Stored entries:
________________

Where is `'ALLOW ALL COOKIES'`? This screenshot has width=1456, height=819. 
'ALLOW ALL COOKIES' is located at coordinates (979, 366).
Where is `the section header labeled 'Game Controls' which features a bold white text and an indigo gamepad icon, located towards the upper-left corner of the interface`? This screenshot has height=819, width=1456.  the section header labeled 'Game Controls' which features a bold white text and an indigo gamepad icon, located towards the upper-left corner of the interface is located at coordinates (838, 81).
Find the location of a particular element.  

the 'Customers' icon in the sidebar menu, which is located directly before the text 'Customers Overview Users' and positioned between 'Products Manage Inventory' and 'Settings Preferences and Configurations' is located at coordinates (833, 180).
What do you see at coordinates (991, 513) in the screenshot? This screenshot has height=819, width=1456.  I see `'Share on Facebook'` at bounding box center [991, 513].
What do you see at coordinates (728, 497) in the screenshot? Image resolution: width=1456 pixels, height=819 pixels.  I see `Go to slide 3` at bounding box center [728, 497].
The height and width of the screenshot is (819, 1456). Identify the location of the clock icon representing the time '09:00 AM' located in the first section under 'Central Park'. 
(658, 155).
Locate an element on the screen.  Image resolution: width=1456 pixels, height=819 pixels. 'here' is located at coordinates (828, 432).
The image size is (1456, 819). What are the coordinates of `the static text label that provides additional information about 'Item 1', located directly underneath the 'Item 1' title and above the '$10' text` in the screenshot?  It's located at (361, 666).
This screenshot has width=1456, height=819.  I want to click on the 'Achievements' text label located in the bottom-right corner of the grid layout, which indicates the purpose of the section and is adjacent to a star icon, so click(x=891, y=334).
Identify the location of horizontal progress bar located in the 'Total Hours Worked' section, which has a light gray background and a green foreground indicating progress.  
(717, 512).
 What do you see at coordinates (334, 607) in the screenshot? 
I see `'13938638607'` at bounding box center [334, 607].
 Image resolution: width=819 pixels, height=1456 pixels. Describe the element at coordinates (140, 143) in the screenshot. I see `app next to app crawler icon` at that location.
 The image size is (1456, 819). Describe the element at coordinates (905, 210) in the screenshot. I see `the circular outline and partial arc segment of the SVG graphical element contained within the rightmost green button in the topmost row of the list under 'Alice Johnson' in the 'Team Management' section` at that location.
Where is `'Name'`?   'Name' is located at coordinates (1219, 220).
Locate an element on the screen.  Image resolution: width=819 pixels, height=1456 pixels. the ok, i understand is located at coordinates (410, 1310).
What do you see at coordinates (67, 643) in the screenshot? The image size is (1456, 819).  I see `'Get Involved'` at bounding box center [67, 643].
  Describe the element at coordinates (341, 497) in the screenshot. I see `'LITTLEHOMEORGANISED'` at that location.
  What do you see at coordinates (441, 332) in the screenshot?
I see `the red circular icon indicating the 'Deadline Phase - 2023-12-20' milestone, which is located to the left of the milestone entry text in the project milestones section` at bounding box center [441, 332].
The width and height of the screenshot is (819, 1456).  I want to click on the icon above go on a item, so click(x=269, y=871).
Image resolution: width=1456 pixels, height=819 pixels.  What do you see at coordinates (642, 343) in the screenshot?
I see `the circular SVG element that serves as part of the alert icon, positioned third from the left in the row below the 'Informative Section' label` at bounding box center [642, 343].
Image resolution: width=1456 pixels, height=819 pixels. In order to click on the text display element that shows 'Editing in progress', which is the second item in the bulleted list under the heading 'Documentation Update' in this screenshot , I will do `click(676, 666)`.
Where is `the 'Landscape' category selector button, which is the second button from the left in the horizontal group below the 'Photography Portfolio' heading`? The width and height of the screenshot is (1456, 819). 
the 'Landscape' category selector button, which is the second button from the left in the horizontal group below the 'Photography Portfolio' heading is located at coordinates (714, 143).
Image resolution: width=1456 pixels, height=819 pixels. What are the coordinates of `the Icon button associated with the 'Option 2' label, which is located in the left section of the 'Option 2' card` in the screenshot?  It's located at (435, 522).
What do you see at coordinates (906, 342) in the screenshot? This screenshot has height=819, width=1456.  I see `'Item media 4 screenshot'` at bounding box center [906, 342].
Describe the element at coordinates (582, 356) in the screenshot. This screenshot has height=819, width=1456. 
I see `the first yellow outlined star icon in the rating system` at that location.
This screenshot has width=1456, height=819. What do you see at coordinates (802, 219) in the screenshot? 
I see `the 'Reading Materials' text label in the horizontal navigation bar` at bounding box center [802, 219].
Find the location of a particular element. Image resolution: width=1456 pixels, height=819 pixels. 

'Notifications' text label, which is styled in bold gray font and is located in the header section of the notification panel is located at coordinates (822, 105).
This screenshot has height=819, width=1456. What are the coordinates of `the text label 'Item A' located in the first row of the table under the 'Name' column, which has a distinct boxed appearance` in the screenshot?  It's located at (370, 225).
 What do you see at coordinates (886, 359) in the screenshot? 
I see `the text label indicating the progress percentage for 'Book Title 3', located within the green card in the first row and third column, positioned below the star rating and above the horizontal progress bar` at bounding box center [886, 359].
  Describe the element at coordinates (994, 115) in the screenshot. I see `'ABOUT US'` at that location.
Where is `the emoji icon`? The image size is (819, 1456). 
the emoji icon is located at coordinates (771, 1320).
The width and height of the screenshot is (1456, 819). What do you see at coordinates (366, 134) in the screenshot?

________________

## [Exercise]
List the stretch from the start of the records through the line containing "coordinates (979, 366)." as a numbered list, skipping any blank lines.

## [Reply to the exercise]
1. Where is `'ALLOW ALL COOKIES'`? This screenshot has width=1456, height=819. 
2. 'ALLOW ALL COOKIES' is located at coordinates (979, 366).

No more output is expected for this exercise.